- _Source document_
===============

Confident Maliki asserts al Qaeda weakened in Iraq
Source: Reuters
OTTAWA, Sept 11 (Reuters) - Al Qaeda militants in Iraq are weakened and no longer have the strongholds they need to plan and execute attacks, Iraqi Prime Minister Nuri al-Maliki asserted in an interview with Canadian television on Tuesday. Maliki, heavily criticized in the United States for not doing enough to restore order to Iraq and for failing to make headway toward political stability, said there had been "huge progress" in improving security. "What drives me to believe that there will be further progress is that al Qaeda does not command any more strongholds in which it can live, organize, plan and execute terrorist attacks," he told the Canadian Broadcasting Corp. "It has lost its basis and the security conditions that helped execute these operations," added Maliki, speaking through an interpreter. The United States says al Qaeda is one of the militant groups in Iraq plotting attacks against its troops. The U.S. military said American forces targeting an al Qaeda network in northwest Iraq killed eight suspected insurgents on Tuesday. Maliki said the "chase that followed al Qaeda from place to place" was party of a plan to prevent the group from rebuilding its cells. "This gives us indications and confidence that our continuous chase will dissolve what remains of al Qaeda." The top U.S. military commander in Iraq, Gen. David Petraeus, this week told Congress that enough progress has been made in Iraq for the number of U.S. troops there be reduced by about 30,000 by next July. Baghdad welcomed that assessment. "The withdrawal will not be sudden or greater than the security needs of Iraq. It will be appropriate and proportional to the need of having these troops present," said Maliki. Maliki has said Iraqi forces need more time to take over full security responsibility from American troops and other Iraqi officials have warned that a premature U.S. pullout would trigger a civil war.

===============

- _Problems to work on_
1. According to the Reuters article, by about how many troops did Gen. David Petraeus tell Congress the U.S. presence in Iraq could be reduced by next July?
2. Summarize the Reuters article in two sentences.
The data placed after this Reuters article plays no part in the work.

- _Raw data_
===============

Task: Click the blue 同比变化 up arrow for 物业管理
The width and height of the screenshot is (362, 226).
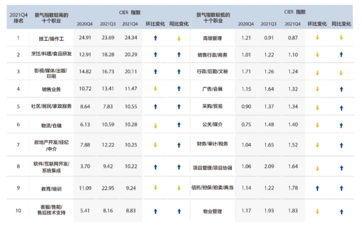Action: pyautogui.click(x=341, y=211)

===============

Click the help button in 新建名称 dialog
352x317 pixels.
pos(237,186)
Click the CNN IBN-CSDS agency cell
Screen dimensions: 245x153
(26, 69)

===============

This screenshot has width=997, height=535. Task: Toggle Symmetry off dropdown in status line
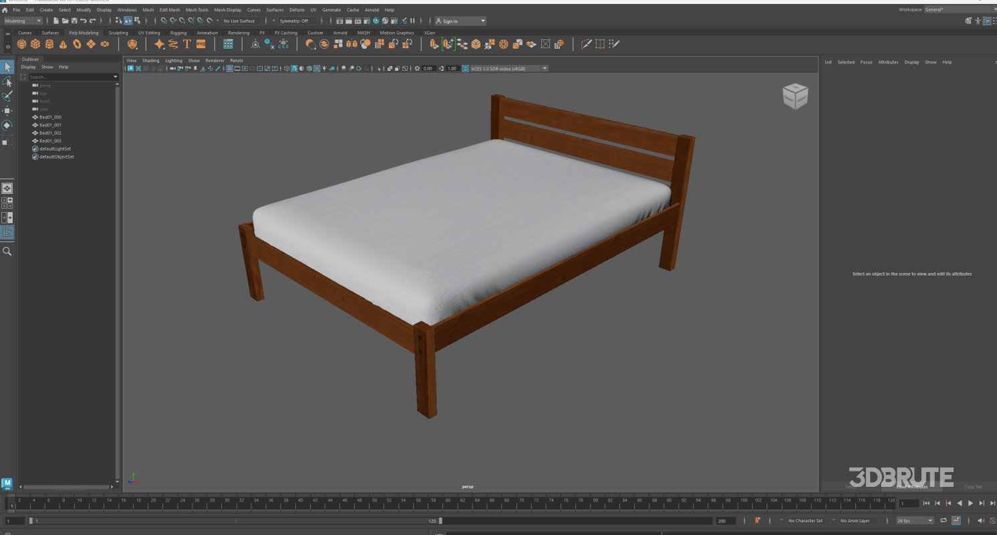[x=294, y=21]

===============

- _Task results_
1. About 30,000.

2. In an interview with Canadian television, Iraqi Prime Minister Nuri al-Maliki asserted that al Qaeda in Iraq had been weakened and no longer held strongholds from which to plan and execute attacks, citing "huge progress" on security. He welcomed Gen. David Petraeus's assessment that U.S. troops could be cut by about 30,000 by next July, saying any withdrawal should be proportional to Iraq's security needs, while Iraqi officials have warned that a premature pullout would trigger civil war.